> _Data extracts_

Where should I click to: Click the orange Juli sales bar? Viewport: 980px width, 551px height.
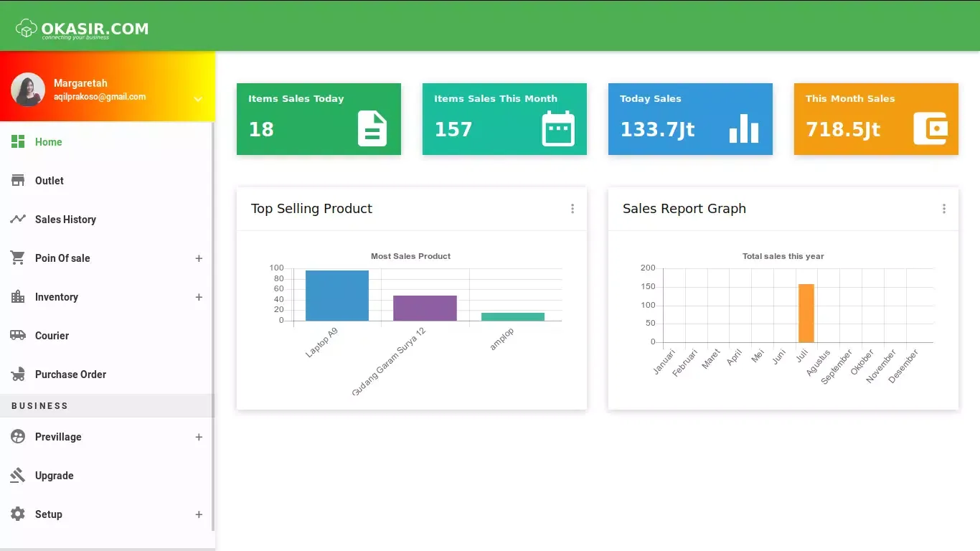pyautogui.click(x=806, y=313)
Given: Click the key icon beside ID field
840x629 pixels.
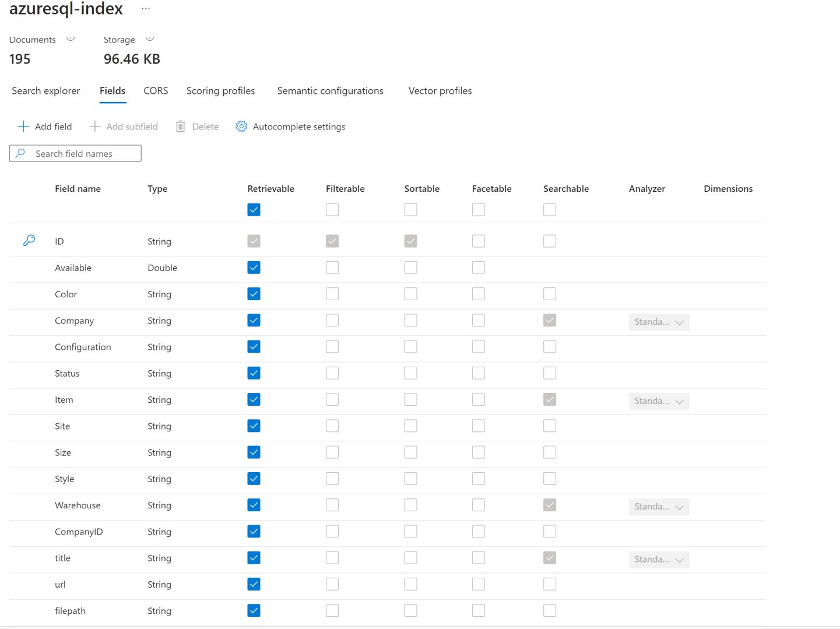Looking at the screenshot, I should [x=29, y=241].
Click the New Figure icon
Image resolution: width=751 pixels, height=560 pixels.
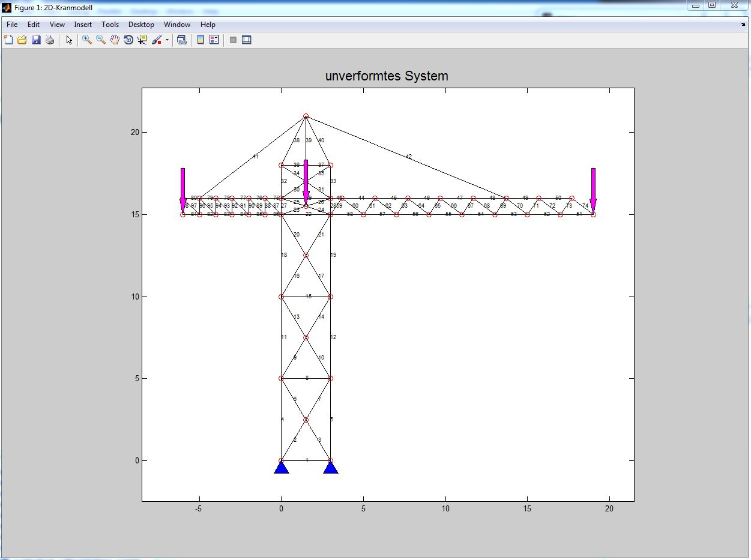8,40
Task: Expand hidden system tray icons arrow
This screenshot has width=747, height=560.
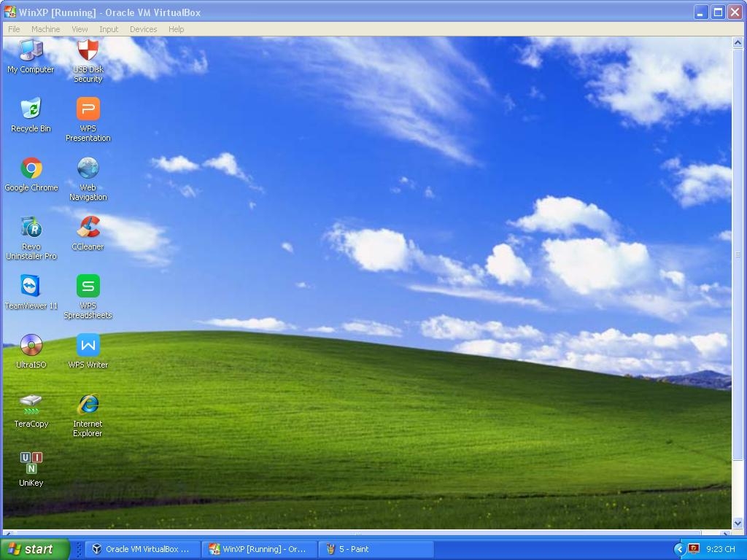Action: click(x=679, y=549)
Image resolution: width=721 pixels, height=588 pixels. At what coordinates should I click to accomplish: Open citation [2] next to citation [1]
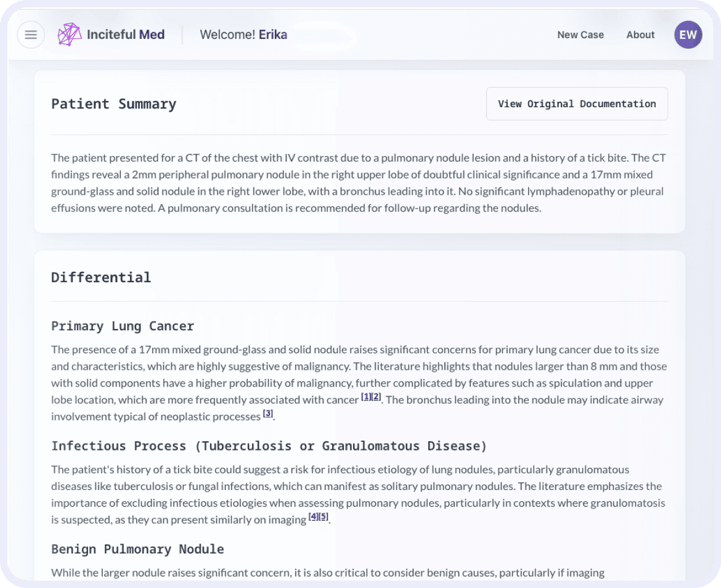point(376,396)
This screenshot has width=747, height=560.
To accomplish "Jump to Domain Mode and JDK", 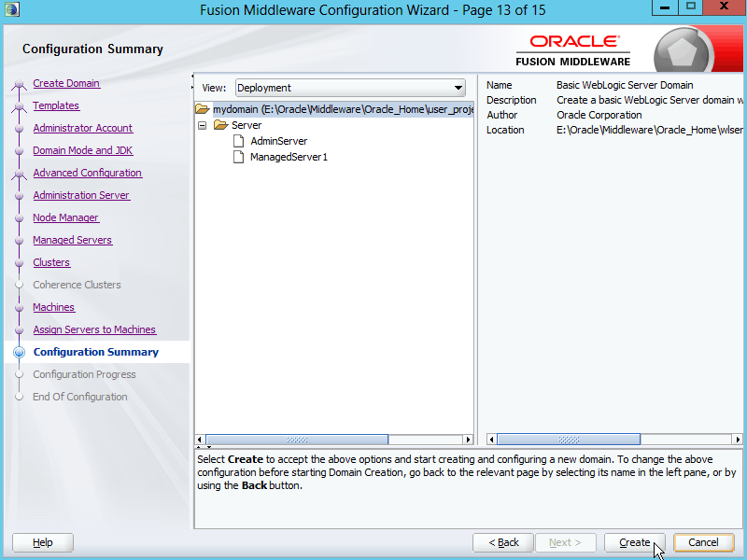I will (x=82, y=150).
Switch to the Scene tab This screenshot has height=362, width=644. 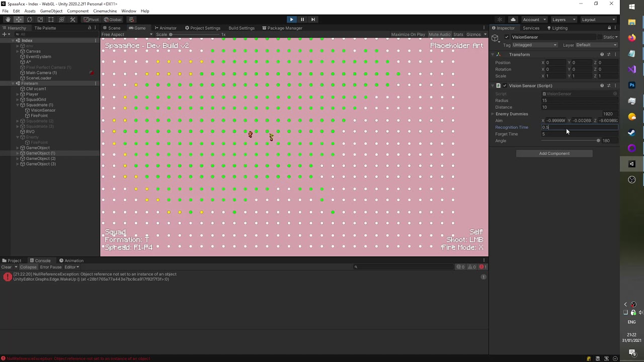112,28
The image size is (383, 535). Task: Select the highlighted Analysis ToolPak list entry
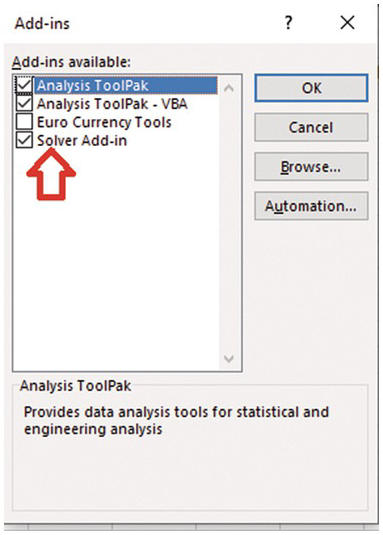tap(126, 85)
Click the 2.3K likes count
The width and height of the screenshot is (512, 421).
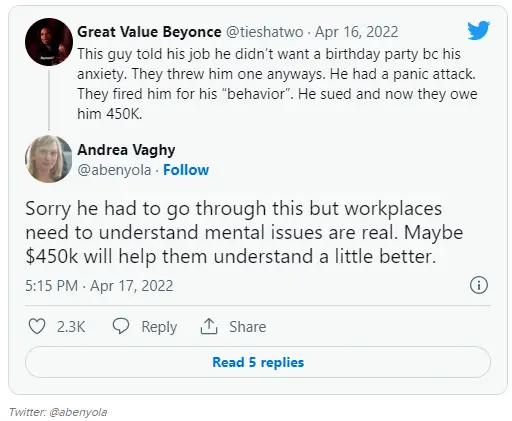[71, 327]
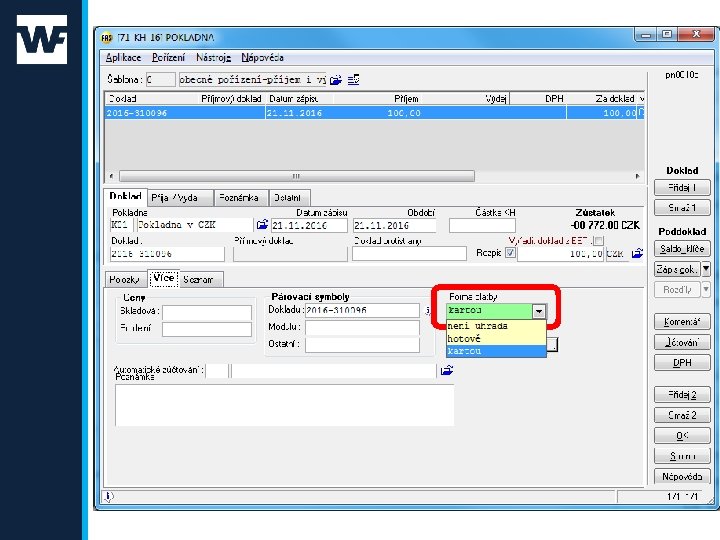
Task: Open the Nástroje menu
Action: pyautogui.click(x=214, y=58)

> _Work instructions_
Reproduce precisely the lines of the entries above, from the one containing "The image size" through the final one, both ends included, and omit the pictures.

> _Expected output_
The image size is (383, 535). Task: Select the highlighted Analysis ToolPak list entry
tap(126, 85)
Click the 2.3K likes count
The width and height of the screenshot is (512, 421).
[71, 327]
Task: Open the Nástroje menu
Action: pyautogui.click(x=214, y=58)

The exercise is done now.